Record excerpts »
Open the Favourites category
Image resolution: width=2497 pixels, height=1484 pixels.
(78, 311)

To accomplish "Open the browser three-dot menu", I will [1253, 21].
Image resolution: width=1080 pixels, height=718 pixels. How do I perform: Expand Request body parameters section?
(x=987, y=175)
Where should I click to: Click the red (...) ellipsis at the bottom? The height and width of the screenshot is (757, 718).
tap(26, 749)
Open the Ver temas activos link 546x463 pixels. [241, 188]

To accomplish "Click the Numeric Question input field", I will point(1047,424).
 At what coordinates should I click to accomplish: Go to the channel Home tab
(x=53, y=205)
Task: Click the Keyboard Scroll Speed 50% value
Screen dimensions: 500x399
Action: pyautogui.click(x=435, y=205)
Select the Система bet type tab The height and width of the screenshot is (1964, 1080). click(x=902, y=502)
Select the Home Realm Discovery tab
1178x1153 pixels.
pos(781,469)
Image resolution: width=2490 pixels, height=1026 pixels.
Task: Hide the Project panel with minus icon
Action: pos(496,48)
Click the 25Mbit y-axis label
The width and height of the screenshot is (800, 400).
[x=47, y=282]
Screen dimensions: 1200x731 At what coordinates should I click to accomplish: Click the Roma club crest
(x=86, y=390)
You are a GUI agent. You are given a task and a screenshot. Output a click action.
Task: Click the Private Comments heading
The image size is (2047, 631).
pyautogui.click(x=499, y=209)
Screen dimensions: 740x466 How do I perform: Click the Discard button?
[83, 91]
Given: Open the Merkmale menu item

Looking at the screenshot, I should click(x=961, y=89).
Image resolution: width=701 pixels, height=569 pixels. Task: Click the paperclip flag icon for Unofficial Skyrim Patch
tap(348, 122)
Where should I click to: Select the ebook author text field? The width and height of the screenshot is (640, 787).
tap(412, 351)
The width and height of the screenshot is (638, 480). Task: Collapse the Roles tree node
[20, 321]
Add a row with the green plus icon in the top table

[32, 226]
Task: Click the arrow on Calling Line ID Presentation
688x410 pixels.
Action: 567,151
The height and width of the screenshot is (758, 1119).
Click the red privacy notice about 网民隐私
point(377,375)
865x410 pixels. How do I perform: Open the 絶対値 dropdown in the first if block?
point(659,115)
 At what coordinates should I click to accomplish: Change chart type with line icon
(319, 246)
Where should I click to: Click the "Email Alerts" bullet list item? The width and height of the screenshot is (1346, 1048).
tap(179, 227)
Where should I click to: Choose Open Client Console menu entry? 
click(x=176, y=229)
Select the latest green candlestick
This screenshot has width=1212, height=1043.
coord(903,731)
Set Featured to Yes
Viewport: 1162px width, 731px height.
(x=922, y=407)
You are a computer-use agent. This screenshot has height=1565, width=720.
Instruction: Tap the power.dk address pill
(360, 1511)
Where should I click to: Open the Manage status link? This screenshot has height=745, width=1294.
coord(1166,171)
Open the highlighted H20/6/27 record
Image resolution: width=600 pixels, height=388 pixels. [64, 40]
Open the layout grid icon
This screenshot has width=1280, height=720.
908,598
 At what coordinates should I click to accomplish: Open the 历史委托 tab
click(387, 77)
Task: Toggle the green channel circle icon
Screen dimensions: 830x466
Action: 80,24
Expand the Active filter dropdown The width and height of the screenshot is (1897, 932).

Activity » Could you return every line from the entries above in which the string "agent" occurs?

Solution »
You are a GUI agent. You are given a task and a screenshot. Output a click action.
You are a computer-use agent. This screenshot has height=1565, width=720.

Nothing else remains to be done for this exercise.